The other strong correlation is the average income of the people of a community versus the average income of the community's teachers. In this case, the correlation is definitely positive, meaning that as community income increases, the compensation of the teachers increases as well. In the case of Dublin, the average teacher salary of $66,805 is 74% of the average community income of $90,715, while for G-J, the average teacher salary of $67,494 is 90% of the average community income of $75,060 (in Hilliard, the teachers average $64,703, which is 97% of the average community income of $66,602).

(click to enlarge)

So might it be that the Dublin teachers got the apparent better deal of these two negotiations simply because of the greater income of Dublin residents? I think so. 

If we compare Hilliard Schools and our neighboring school district, Jonathan Alder, we note that JA is rated as "Excellent with Distinction," the same as us, with a Performance Index of 100.9 compared to our 101.5. However, their average classroom teacher pay is $49,646 vs our $64,703, making our average pay 30% higher than JA's. I believe it is significant that the average community income for JA is $55,277, which means the average income in Hilliard is also 20% higher.

So here we have two neighboring districts with virtually identical performance, yet the teachers have significantly different pay. I believe the reason for the difference is simply the relative wealth of the communities, and how that has – over many years of negotiations and levies – allowed the Hilliard teachers to bargain for better deals than have the Jonathan Alder teachers.

How are we to make sense of all this? Smart people all across our country have tried to discover an algorithm that can be used to nail down what it should cost to run our schools, which is substantially the same as asking how we should determine how many teachers, administrators, and staff a school district needs to employ, and how much those folks should be compensated. Governor Strickland claims to have the answer in his so-called Evidence Based Model, but it has never been fully funded, and therefore never tested, so we don't really know if it works or not.

Meanwhile local School Boards and Unions continue to struggle year after year with how to answer these fundamental questions.

I certainly don't know the answer to these questions either, and therefore suggest to you that whatever other rationale one might like to apply, the most truthful answer is that teachers and staff members get paid what they can negotiate. Their union leadership will work hard to drive a good bargain on behalf of their members, and the school board will do the same on behalf of the people of the community. 

As with any negotiation, the outcome will depend on the relative strength, empathy, resources, skill and resolve of the folks on each side of the bargaining table.
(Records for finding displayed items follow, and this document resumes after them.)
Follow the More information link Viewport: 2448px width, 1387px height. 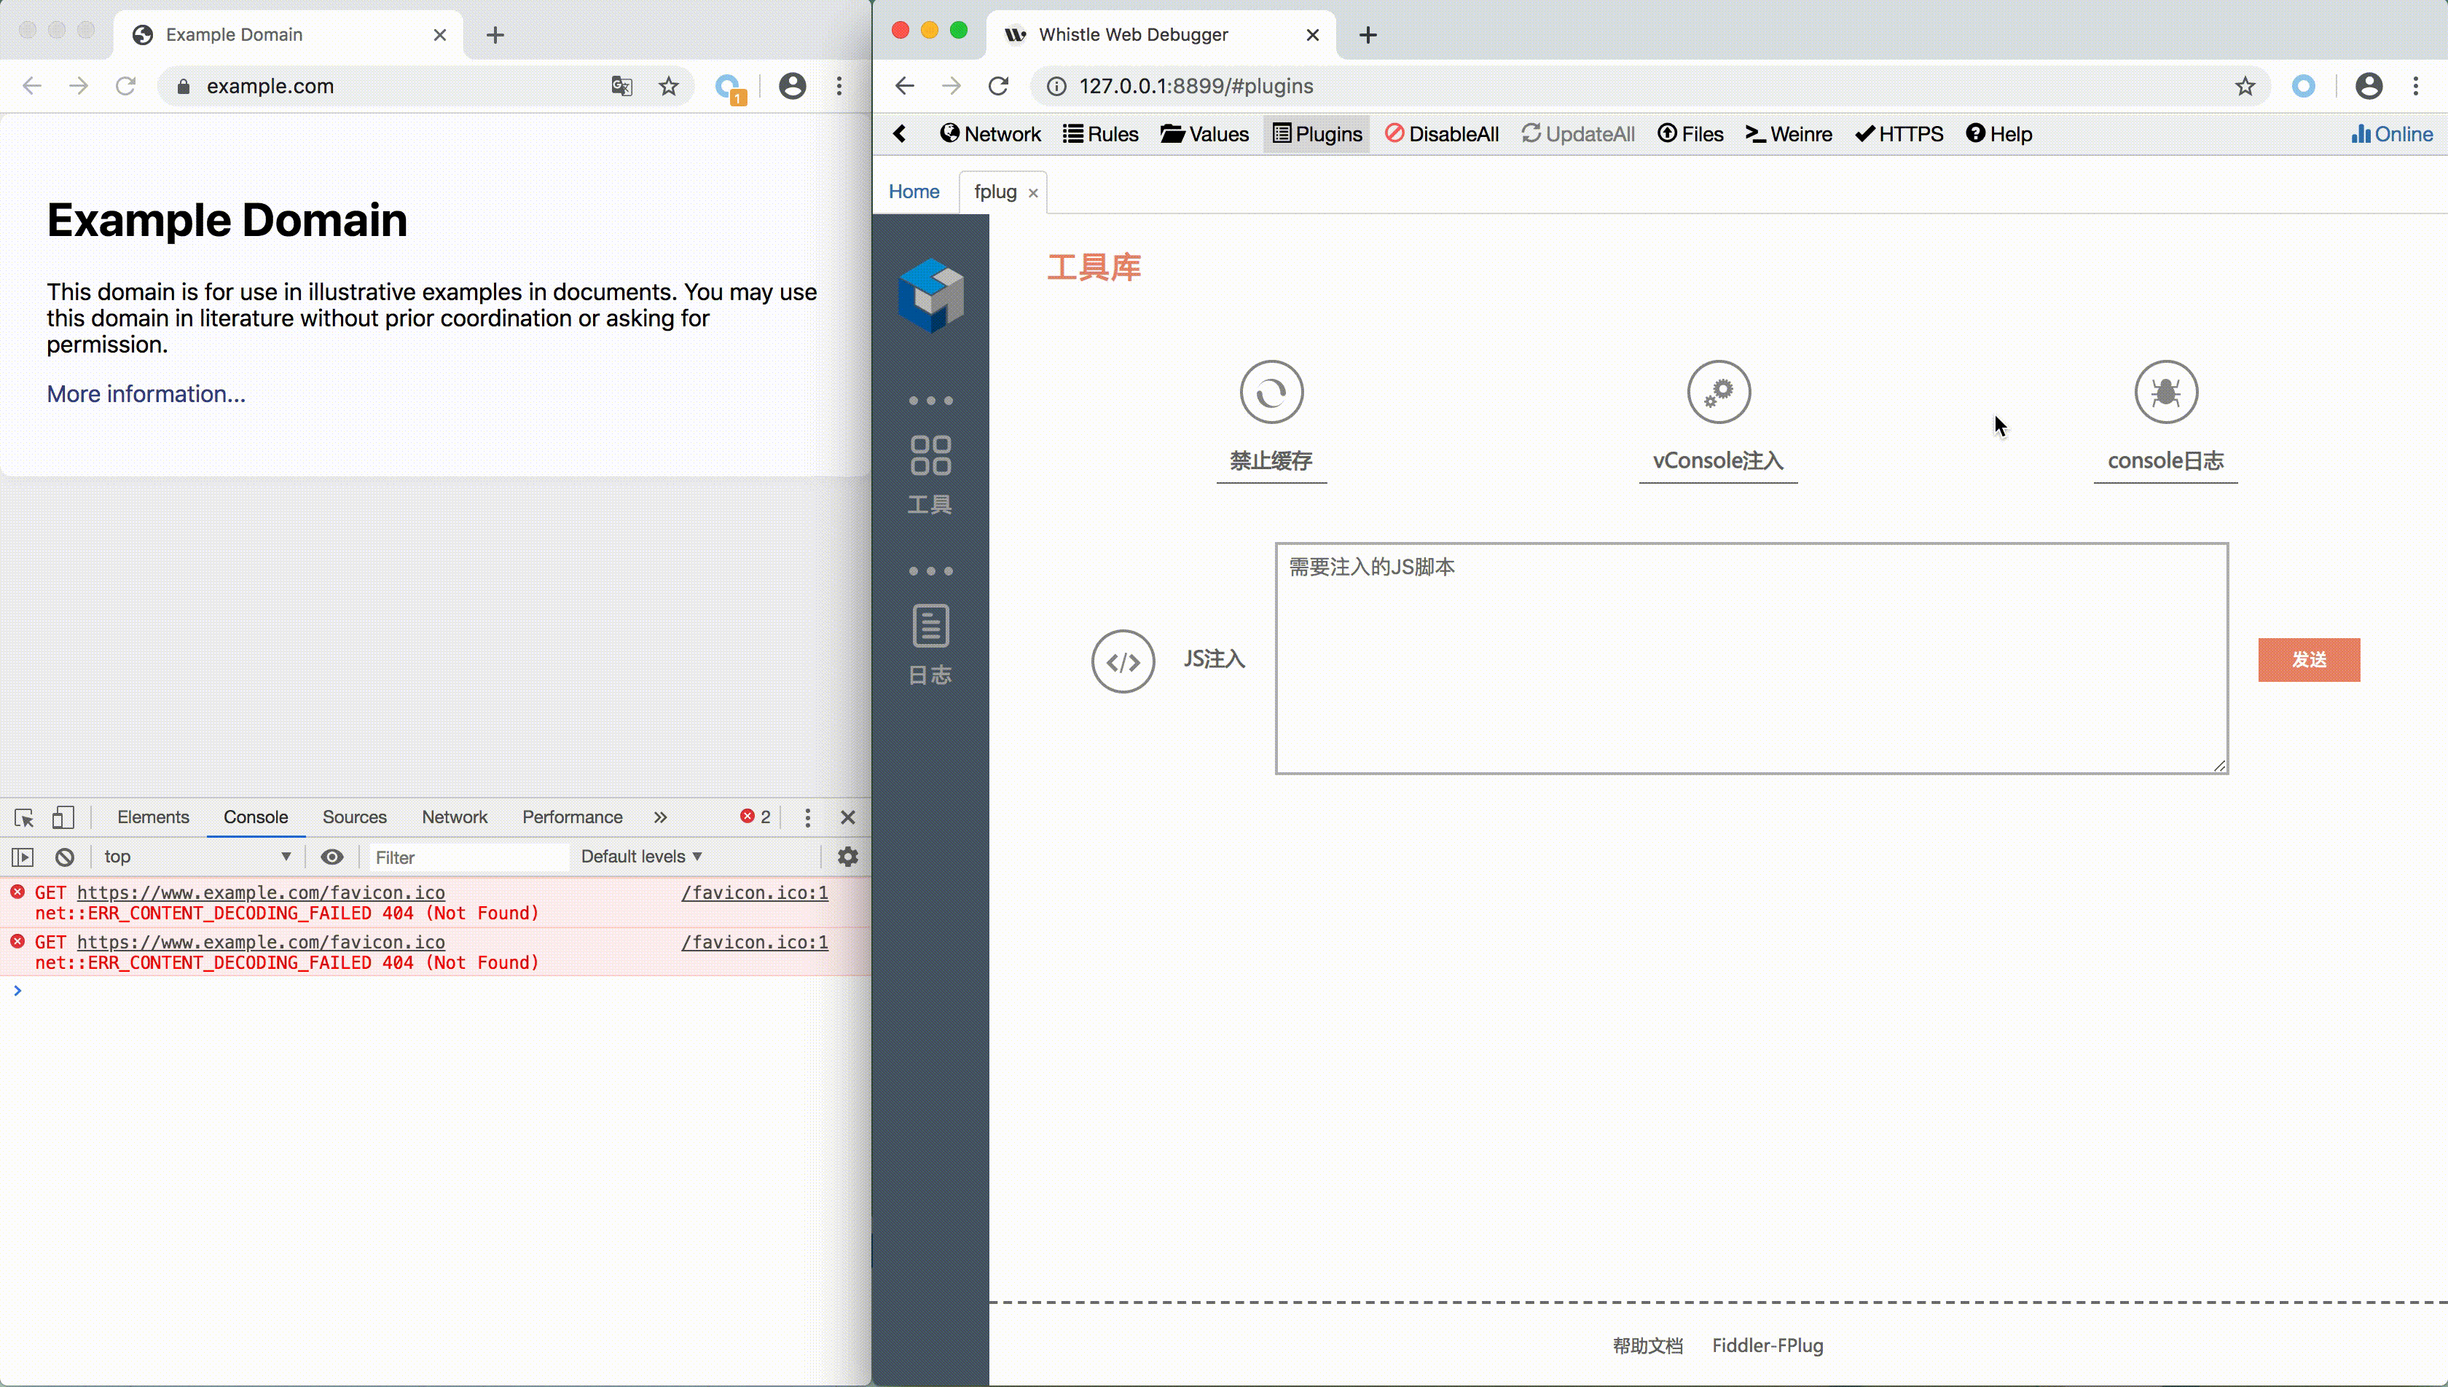coord(146,393)
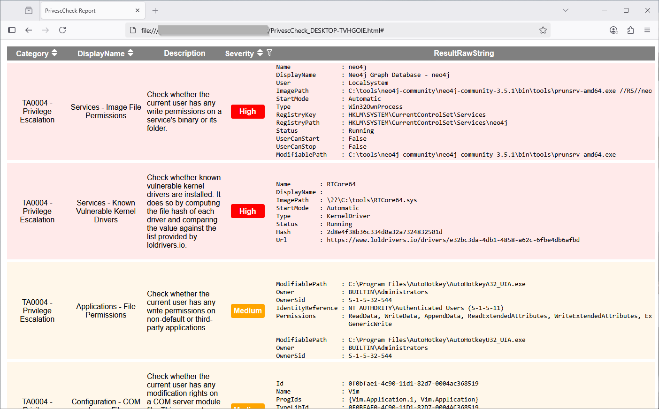Click the forward navigation arrow
The image size is (659, 409).
[x=46, y=30]
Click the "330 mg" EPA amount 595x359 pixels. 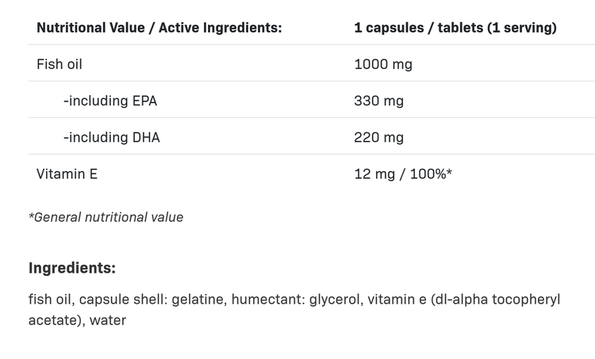tap(379, 101)
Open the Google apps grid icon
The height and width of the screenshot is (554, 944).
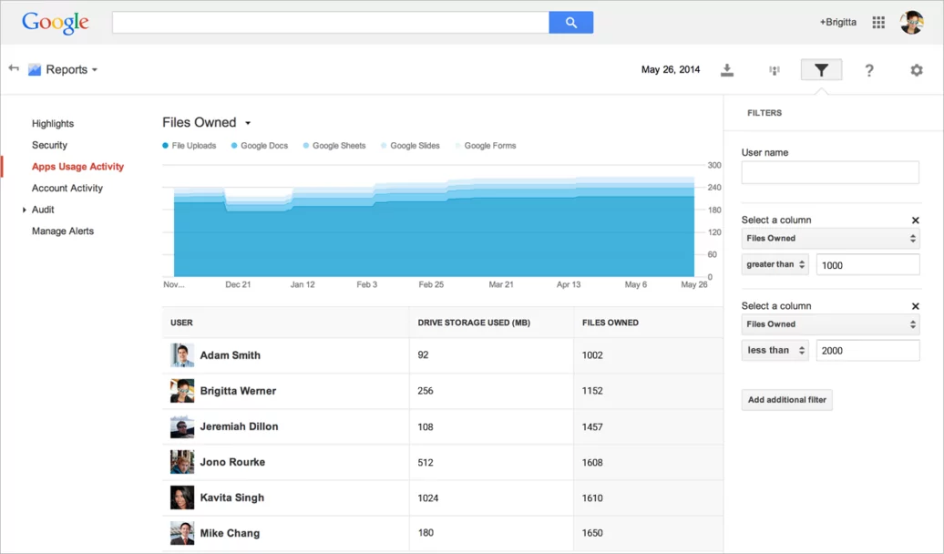(x=877, y=22)
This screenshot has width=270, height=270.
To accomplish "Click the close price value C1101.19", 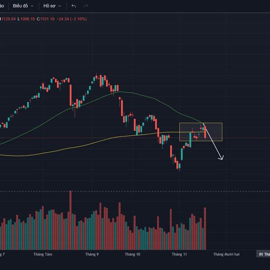I will click(45, 19).
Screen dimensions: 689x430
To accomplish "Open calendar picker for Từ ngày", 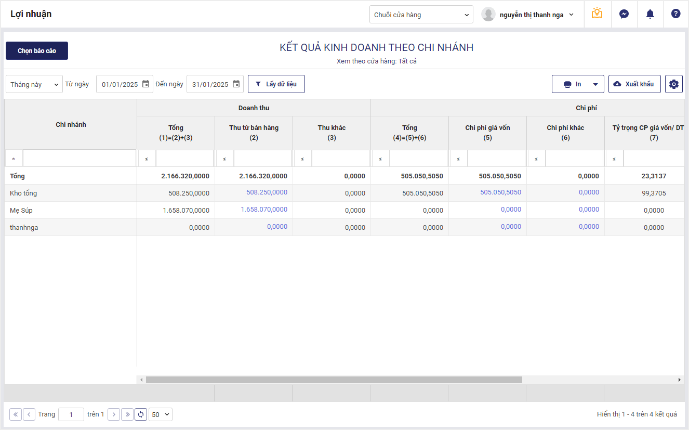I will coord(145,84).
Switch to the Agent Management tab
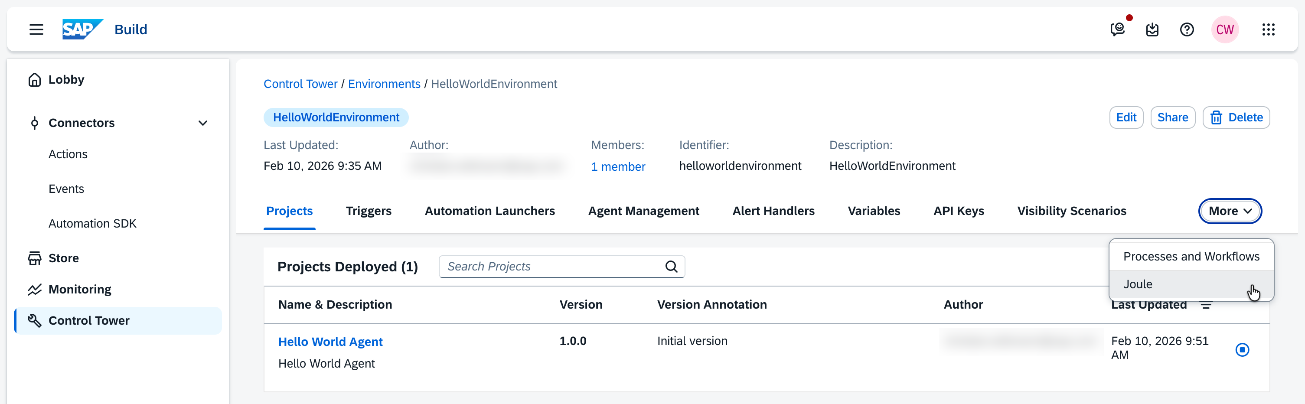 [x=643, y=211]
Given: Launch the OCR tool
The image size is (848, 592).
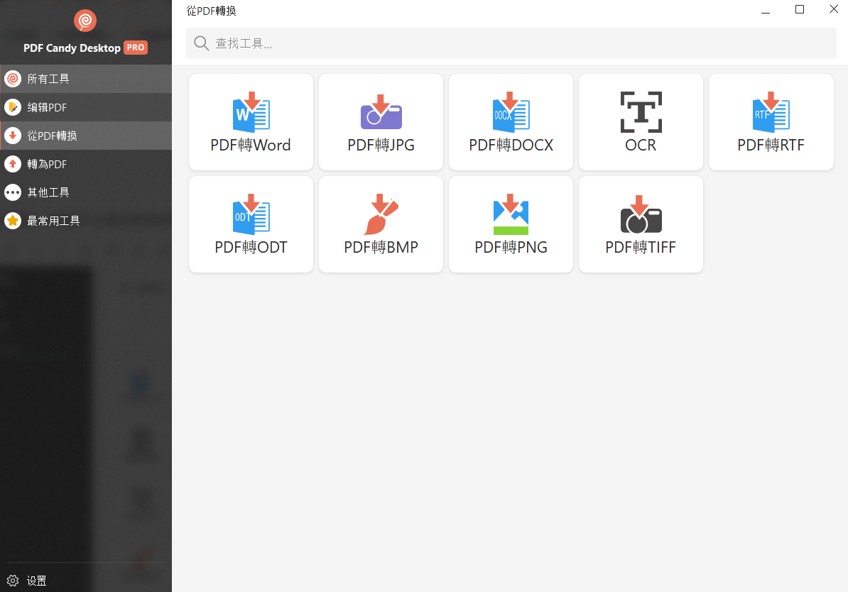Looking at the screenshot, I should click(x=640, y=121).
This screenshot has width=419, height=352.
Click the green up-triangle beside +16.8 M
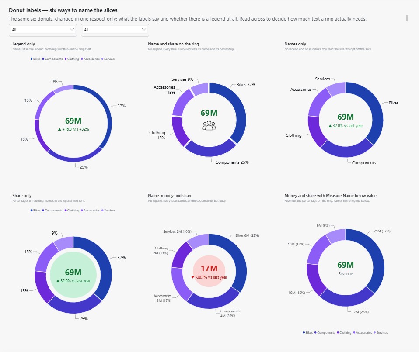[59, 129]
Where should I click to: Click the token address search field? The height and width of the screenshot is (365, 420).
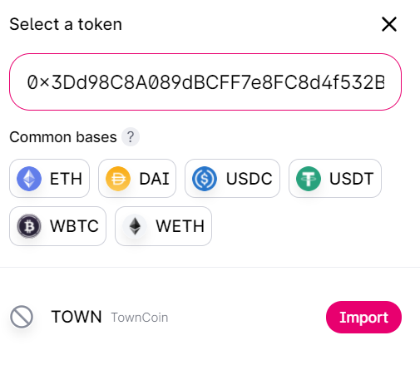click(205, 82)
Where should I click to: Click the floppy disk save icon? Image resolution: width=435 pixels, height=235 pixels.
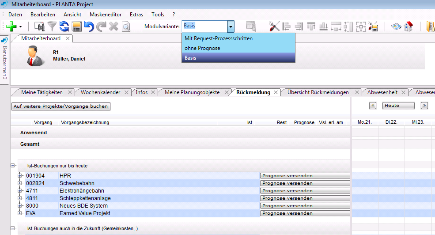[x=77, y=27]
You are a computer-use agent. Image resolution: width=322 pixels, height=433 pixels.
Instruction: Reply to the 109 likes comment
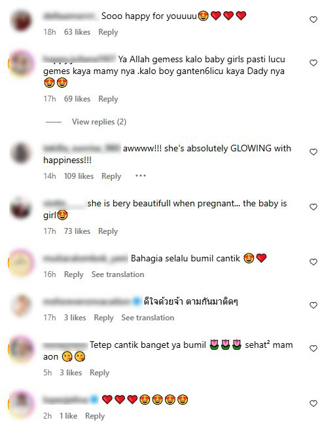[x=111, y=176]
The union negotiators are good at what they do, and know how to bring the power of their membership to bear on the process.

How are the people of the Hilliard School community going to participate in the upcoming union negotiations?

Speaking for myself, as only one School Board Member, I'd very much like to hear what you think should be the goals of this negotiation. The leadership of the teachers' union is asking the very same question of its members right now.